Judul film : JUMBO
Genre : Komedi, Drama, Petualangan, Fantasi, Musikal
Umur : All Age
Sutradara : Ryan Adriandhy Halim
Produser Film : Anggia Kharisma & Novia Puspa Sari
Produser Perusahaan : Visinema Studios
Tahun terbit : 2025
Durasi Film : 1 jam 42 menit
REVIEW
Jumbo adalah bukti bahwa industri animasi Indonesia sedang berada di jalur yang tepat untuk bersaing di kancah global. Dengan animasi yang canggih dan detail yang memanjakan mata, film ini membangkitkan rasa bangga akan kemampuan sineas lokal. Alur ceritanya mengalir dengan baik, disertai musik yang tidak hanya enak didengar tapi juga sarat makna, memperkuat emosi di setiap adegan. Di balik visual yang memukau, Jumbo juga menyisipkan pesan moral yang relevan dan menyentuh, menjadikannya tontonan yang tidak hanya menghibur tapi juga mendidik. Film ini membuktikan bahwa animasi lokal bisa tampil setara dengan film-film dari luar negeri.
Salah satu karakter favorit saya adalah Nurman, teman sejati Jumbo. Saya suka karena dia sosok yang suka menolong, tenang, tapi tetap punya sisi komedi yang menyegarkan. Karakter ini bikin cerita terasa hangat dan menyenangkan.

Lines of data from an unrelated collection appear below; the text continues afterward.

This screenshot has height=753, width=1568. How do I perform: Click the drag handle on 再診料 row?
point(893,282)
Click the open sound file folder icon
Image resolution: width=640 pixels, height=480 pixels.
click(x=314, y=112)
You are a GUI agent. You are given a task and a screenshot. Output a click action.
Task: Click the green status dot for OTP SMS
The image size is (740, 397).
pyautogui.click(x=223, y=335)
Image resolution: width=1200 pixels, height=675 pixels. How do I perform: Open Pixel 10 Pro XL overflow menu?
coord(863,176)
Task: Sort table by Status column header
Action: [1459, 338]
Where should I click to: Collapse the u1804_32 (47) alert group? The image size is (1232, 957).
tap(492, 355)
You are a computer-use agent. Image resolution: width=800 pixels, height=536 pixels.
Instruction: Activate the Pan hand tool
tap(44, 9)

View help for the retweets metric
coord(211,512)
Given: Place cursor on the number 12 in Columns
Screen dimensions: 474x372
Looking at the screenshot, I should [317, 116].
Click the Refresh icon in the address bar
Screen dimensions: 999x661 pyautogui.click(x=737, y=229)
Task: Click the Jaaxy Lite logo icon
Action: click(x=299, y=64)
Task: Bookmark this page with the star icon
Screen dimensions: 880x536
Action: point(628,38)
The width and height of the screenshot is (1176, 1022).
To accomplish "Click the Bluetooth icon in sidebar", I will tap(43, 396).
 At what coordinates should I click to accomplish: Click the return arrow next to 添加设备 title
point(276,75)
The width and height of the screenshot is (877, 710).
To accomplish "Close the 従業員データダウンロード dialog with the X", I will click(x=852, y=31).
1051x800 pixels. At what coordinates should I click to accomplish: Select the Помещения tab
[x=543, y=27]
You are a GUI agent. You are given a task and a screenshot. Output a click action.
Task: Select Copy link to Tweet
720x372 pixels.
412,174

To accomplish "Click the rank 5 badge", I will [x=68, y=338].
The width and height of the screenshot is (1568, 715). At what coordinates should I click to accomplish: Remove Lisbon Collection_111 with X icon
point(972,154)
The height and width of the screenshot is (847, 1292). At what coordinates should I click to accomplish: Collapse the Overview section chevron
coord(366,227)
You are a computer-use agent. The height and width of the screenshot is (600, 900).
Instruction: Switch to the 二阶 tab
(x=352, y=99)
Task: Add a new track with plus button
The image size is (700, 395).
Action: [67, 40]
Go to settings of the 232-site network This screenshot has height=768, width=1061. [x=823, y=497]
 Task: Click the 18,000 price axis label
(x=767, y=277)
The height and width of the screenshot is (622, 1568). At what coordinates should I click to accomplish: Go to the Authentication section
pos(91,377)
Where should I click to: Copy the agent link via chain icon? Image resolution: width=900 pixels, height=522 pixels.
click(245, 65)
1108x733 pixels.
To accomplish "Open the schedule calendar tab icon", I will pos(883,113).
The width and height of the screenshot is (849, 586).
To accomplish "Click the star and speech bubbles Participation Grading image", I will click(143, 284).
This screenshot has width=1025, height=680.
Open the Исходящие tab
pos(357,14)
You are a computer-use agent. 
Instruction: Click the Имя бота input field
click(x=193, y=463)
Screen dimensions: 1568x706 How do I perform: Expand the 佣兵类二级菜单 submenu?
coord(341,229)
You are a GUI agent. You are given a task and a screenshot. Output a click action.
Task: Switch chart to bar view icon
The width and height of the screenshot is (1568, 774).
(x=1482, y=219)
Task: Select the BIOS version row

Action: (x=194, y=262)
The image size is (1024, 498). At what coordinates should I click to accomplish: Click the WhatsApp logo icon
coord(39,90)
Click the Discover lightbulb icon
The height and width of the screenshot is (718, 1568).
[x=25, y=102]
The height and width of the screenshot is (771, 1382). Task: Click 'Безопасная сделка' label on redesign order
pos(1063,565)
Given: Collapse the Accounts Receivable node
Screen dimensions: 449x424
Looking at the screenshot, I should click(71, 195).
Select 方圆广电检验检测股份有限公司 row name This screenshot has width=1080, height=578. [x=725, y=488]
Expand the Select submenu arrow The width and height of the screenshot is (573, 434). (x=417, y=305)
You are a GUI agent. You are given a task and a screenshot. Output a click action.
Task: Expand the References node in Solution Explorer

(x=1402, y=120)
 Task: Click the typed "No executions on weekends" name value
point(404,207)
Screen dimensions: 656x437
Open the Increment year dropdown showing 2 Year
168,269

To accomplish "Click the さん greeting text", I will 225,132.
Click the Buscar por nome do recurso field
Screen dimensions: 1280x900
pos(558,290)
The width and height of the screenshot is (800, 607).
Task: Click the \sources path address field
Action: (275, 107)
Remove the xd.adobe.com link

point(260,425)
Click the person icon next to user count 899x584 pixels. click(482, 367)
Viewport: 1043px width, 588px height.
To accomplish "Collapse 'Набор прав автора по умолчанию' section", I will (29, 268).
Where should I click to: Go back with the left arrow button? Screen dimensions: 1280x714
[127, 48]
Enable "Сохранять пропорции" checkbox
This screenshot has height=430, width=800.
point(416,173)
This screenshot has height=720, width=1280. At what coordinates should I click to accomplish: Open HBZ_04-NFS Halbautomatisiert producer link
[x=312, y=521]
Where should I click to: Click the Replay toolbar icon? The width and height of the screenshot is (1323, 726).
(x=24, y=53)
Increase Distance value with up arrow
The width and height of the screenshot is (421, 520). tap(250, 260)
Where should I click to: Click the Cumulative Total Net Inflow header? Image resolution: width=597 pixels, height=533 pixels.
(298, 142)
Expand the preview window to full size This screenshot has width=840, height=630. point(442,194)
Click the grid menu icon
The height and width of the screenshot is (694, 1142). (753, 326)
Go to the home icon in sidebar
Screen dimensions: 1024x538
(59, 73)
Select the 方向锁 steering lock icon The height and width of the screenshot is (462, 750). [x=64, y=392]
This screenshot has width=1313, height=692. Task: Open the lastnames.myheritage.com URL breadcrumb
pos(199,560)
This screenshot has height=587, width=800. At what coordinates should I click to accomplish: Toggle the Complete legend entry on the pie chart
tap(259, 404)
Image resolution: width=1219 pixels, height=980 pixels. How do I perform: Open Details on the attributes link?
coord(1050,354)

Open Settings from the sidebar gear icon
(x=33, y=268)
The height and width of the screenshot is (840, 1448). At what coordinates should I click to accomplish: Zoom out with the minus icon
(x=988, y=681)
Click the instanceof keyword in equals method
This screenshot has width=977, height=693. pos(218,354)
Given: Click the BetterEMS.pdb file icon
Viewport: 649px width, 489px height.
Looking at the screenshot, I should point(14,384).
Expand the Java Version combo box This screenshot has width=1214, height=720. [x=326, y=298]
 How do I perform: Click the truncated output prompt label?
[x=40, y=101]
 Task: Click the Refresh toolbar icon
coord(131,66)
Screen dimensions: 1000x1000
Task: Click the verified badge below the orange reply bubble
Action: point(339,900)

Adegan yang paling berkesan buat saya adalah saat Don sadar bahwa masalahnya bukan satu-satunya yang paling berat. Dia hampir menghancurkan pertemanannya sendiri karena hanya fokus pada penderitaannya dan salah paham terhadap orang lain. Momen ini menyentuh banget karena menunjukkan pentingnya empati dan melihat dari sudut pandang orang lain.
Pesan moral yang saya dapat dari film ini adalah bahwa kita tidak bisa memaksakan kesepakatan atau perhatian orang lain hanya demi keinginan pribadi, dan tidak jadi orang yang hanya peduli pada dirinya.
Dibanding film animasi luar negeri, Jumbo terasa beda dan lebih original. Ini bukan tiruan film luar tapi punya gaya, pesan, dan nuansa khas Indonesia yang bisa dibanggakan. Saya rasa ini adalah salah satu animasi Indonesia yang benar-benar layak diangkat ke panggung internasional.
Saya merekomendasikan Jumbo untuk siapa pun yang sedang merasa seperti Don—sendirian, tertekan, atau kurang dipahami. Film ini cocok juga buat pecinta film sedih yang mencari cerita dengan makna. Buat saya pribadi, Jumbo bukan cuma film—tapi seperti rumah yang mengerti perasaan saya.